**INSTRUCTIONS TO FOLLOW**
Send back the whole listing untouched.

'''

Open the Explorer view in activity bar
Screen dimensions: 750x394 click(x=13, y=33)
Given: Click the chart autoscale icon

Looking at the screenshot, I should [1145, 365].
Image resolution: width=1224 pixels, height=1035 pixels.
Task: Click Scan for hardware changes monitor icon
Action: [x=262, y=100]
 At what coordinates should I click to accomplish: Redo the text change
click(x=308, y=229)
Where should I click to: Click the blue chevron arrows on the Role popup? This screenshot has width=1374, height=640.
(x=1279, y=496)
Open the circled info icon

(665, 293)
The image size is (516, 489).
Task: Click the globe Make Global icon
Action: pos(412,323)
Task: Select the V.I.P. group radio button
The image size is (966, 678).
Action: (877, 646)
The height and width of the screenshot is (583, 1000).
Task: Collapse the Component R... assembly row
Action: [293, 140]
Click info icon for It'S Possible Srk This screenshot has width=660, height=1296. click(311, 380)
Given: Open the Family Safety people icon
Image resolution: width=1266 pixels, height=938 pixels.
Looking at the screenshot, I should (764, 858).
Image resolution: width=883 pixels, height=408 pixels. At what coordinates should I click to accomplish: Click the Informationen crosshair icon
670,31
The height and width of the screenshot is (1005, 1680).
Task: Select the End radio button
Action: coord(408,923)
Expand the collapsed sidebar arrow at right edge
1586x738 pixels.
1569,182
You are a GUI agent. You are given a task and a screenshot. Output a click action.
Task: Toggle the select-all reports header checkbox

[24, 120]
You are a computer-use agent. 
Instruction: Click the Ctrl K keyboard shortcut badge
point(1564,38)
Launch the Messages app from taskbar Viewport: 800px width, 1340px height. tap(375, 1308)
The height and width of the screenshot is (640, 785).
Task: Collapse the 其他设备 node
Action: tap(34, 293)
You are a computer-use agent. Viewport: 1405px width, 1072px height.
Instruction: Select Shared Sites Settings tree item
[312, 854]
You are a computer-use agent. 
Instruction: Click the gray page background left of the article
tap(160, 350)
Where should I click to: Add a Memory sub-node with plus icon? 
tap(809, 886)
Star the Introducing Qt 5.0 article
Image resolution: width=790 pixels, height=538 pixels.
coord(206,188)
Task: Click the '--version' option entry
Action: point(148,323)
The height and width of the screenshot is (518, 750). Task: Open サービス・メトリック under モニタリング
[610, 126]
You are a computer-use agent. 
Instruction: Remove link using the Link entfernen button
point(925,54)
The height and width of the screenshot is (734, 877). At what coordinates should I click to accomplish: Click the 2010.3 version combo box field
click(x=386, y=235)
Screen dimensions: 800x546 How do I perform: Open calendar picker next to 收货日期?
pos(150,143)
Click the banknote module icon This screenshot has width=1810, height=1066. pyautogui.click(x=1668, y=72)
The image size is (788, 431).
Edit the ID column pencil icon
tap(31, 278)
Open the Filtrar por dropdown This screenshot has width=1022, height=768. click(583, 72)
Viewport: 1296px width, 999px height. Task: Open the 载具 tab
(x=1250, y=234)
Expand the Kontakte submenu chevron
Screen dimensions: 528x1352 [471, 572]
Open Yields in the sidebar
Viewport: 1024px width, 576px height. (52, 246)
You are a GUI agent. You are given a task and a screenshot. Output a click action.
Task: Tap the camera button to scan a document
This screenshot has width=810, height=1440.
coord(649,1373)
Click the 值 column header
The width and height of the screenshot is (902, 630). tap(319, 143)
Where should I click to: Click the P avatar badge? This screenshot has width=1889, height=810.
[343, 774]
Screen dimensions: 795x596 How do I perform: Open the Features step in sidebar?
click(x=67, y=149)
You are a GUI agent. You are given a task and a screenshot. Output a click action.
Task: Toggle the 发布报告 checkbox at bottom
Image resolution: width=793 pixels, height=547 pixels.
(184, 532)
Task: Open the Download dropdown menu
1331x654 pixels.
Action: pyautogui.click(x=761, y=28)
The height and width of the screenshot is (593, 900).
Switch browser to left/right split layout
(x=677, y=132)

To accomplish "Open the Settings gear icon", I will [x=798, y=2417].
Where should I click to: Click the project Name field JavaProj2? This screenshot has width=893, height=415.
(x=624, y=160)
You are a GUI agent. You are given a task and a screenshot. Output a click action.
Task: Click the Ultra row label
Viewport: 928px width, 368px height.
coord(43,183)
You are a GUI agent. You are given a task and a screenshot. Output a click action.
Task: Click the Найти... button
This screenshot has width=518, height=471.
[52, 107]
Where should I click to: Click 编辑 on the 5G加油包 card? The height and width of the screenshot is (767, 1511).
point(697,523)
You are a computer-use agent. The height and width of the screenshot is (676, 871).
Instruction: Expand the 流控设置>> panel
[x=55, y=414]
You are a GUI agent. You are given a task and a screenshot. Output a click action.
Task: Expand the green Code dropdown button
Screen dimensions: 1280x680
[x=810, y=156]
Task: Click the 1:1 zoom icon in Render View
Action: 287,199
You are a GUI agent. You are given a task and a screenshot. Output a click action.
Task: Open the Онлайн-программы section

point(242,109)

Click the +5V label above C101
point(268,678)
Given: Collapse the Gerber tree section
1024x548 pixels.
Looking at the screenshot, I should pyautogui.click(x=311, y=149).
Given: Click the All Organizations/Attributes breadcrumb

'''

**SOLUTION FOR THIS TASK**
Open the Explorer view in activity bar
Screen dimensions: 750x394 click(x=13, y=33)
Given: Click the chart autoscale icon

Looking at the screenshot, I should [1145, 365].
Image resolution: width=1224 pixels, height=1035 pixels.
Task: Click Scan for hardware changes monitor icon
Action: [x=262, y=100]
 At what coordinates should I click to accomplish: Redo the text change
click(x=308, y=229)
Where should I click to: Click the blue chevron arrows on the Role popup? This screenshot has width=1374, height=640.
(x=1279, y=496)
Open the circled info icon

(665, 293)
The image size is (516, 489).
Task: Click the globe Make Global icon
Action: pos(412,323)
Task: Select the V.I.P. group radio button
The image size is (966, 678).
Action: (877, 646)
The height and width of the screenshot is (583, 1000).
Task: Collapse the Component R... assembly row
Action: [293, 140]
Click info icon for It'S Possible Srk This screenshot has width=660, height=1296. click(311, 380)
Given: Open the Family Safety people icon
Image resolution: width=1266 pixels, height=938 pixels.
Looking at the screenshot, I should (764, 858).
Image resolution: width=883 pixels, height=408 pixels. At what coordinates should I click to accomplish: Click the Informationen crosshair icon
670,31
The height and width of the screenshot is (1005, 1680).
Task: Select the End radio button
Action: coord(408,923)
Expand the collapsed sidebar arrow at right edge
1586x738 pixels.
1569,182
You are a GUI agent. You are given a task and a screenshot. Output a click action.
Task: Toggle the select-all reports header checkbox

[24, 120]
You are a computer-use agent. 
Instruction: Click the Ctrl K keyboard shortcut badge
point(1564,38)
Launch the Messages app from taskbar Viewport: 800px width, 1340px height. tap(375, 1308)
The height and width of the screenshot is (640, 785).
Task: Collapse the 其他设备 node
Action: tap(34, 293)
You are a computer-use agent. Viewport: 1405px width, 1072px height.
Instruction: Select Shared Sites Settings tree item
[312, 854]
You are a computer-use agent. 
Instruction: Click the gray page background left of the article
tap(160, 350)
Where should I click to: Add a Memory sub-node with plus icon? 
tap(809, 886)
Star the Introducing Qt 5.0 article
Image resolution: width=790 pixels, height=538 pixels.
coord(206,188)
Task: Click the '--version' option entry
Action: point(148,323)
The height and width of the screenshot is (518, 750). Task: Open サービス・メトリック under モニタリング
[610, 126]
You are a computer-use agent. 
Instruction: Remove link using the Link entfernen button
point(925,54)
The height and width of the screenshot is (734, 877). At what coordinates should I click to accomplish: Click the 2010.3 version combo box field
click(x=386, y=235)
Screen dimensions: 800x546 How do I perform: Open calendar picker next to 收货日期?
pos(150,143)
Click the banknote module icon This screenshot has width=1810, height=1066. pyautogui.click(x=1668, y=72)
The image size is (788, 431).
Edit the ID column pencil icon
tap(31, 278)
Open the Filtrar por dropdown This screenshot has width=1022, height=768. click(583, 72)
Viewport: 1296px width, 999px height. Task: Open the 载具 tab
(x=1250, y=234)
Expand the Kontakte submenu chevron
Screen dimensions: 528x1352 [471, 572]
Open Yields in the sidebar
Viewport: 1024px width, 576px height. (52, 246)
You are a GUI agent. You are given a task and a screenshot. Output a click action.
Task: Tap the camera button to scan a document
This screenshot has width=810, height=1440.
coord(649,1373)
Click the 值 column header
The width and height of the screenshot is (902, 630). tap(319, 143)
Where should I click to: Click the P avatar badge? This screenshot has width=1889, height=810.
[343, 774]
Screen dimensions: 795x596 How do I perform: Open the Features step in sidebar?
click(x=67, y=149)
You are a GUI agent. You are given a task and a screenshot. Output a click action.
Task: Toggle the 发布报告 checkbox at bottom
Image resolution: width=793 pixels, height=547 pixels.
(184, 532)
Task: Open the Download dropdown menu
1331x654 pixels.
Action: pyautogui.click(x=761, y=28)
The height and width of the screenshot is (593, 900).
Switch browser to left/right split layout
(x=677, y=132)

To accomplish "Open the Settings gear icon", I will [x=798, y=2417].
Where should I click to: Click the project Name field JavaProj2? This screenshot has width=893, height=415.
(x=624, y=160)
You are a GUI agent. You are given a task and a screenshot. Output a click action.
Task: Click the Ultra row label
Viewport: 928px width, 368px height.
coord(43,183)
You are a GUI agent. You are given a task and a screenshot. Output a click action.
Task: Click the Найти... button
This screenshot has width=518, height=471.
[52, 107]
Where should I click to: Click 编辑 on the 5G加油包 card? The height and width of the screenshot is (767, 1511).
point(697,523)
You are a computer-use agent. The height and width of the screenshot is (676, 871).
Instruction: Expand the 流控设置>> panel
[x=55, y=414]
You are a GUI agent. You are given a task and a screenshot. Output a click action.
Task: Expand the green Code dropdown button
Screen dimensions: 1280x680
[x=810, y=156]
Task: Click the 1:1 zoom icon in Render View
Action: 287,199
You are a GUI agent. You are given a task and a screenshot. Output a click action.
Task: Open the Онлайн-программы section

point(242,109)

Click the +5V label above C101
point(268,678)
Given: Collapse the Gerber tree section
1024x548 pixels.
Looking at the screenshot, I should pyautogui.click(x=311, y=149).
Given: Click the All Organizations/Attributes breadcrumb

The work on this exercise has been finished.